Oleh karena itu, dapat dipahami mengapa misalnya, pernyataan Imam Samudera, salah seorang pelaku bom Bali, justru meyakini dan memahami apa yang dilakukannya sebagai melawan teroris, yakni Amerika. Dengan demikian, ia menggapnya sebagai jihad fi sabilillah. Konsep jihad, dipahami Imam Samudera dan kawan-kawannya berdasarkan penahapan hukumnya, yakni: pertama, menahan diri, di mana umat Islam diperintahkan untuk menahan diri dari segala macam ujian, cobaan, celaan, serangan dan penindasan kaum kafir; kedua, tahapan diizinkan memerangi kaum kafir yang juga memeranginya; ketiga, tahap diwajibkan memerangi secara terbatas, yakni ketika kaum muslim diperangi dan disiksa oleh kaum kafir, maka wajib baginya jihad; keempat, tahap diwajibkan memerangi seluruh kaum kafir dan munafik.

Perjuangan dengan kekerasan lainnya, bisa dilihat ketika kelompok redikalisme keagamaan merespon realitas sosial yang penuh dengan aroma kemaksiatan. Dengan mengacu kepada kewajiban amar ma’ruf nahi munkar, yang didasarkan kepada tekstualitas hadis: man raa minkum munkar…, kelompok ini tidak jarang melakukan razia dan pemberantasan dengan cara kekerasan terhadap segaala sesuatu yang berbau ma’ashi, dzunub, munkarat, fahsha’, nifaq, muharromat dan sebagainya.

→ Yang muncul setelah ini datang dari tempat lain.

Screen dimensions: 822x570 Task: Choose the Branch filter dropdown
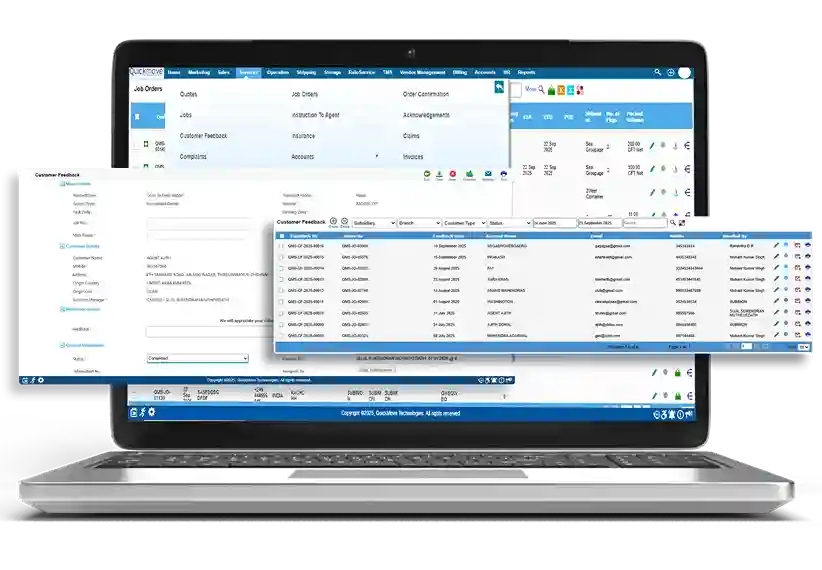[x=419, y=222]
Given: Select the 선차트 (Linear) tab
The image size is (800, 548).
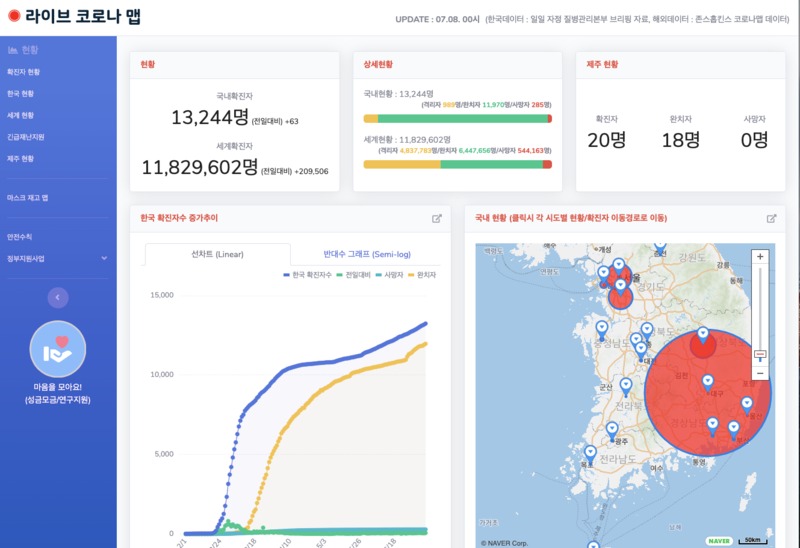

Misalnya, eksploitasi seksual dalam berbagai media, perzinaan, perjudian, minuman-minuman keras, perzinaan, perjudian, minum-minuman keras, dan seabrek kehidupan ‘dugem’ yang harus diberantas. Penelitian Zainuddin Fannanie terhadap fenomena kekerasan dan radikalisme keagaman di Surakarta, membuktikan hal ini.

Penelitian Fannanie dkk., menyoroti perilaku berbagai kelompok radikalisme keagamaan, yakni Laskar Santri Hizbullah Suann Bonang, Brigade Al-Islah, Gerakan Pemuda Ka’bah, Brigade Hizbullah, Laskar Mujahidun Surakarta, Laskar Jundullah, Laskar Jihad Ahlusunnah wal Jama’ah, KAMMI dan sebagainya. Menurut temuan Fananie, bahwa munculnya KRK disebabkan merebaknya dekadensi moral dan isu ekonomi-politik. Untuk itu, dakwah difokuskan sebagai amar ma’ruf nahi munkar, yang dilakukan secara lunak maupun dengan kekerasan, sehingga KRK di Surakarta sesungguhnya tidak monolistik. Sweeping tempat hiburan dan warga AS, pengiriman Laskar Jihad ke Ambon dan merespon keras isu kristenisasi adalah di antara perilaku radikal kelompok ini.

Dalam buku ini, penulis, Agus Purnomo berupaya menjawab dua problem mendasar. Pertama, apa saja faktor-faktor yang terkait dengan terjadinya gerakan kekerasan agama?, kedua, apa logika yang digunakan oleh para pelaku dalam melegitimasi kekerasan agama?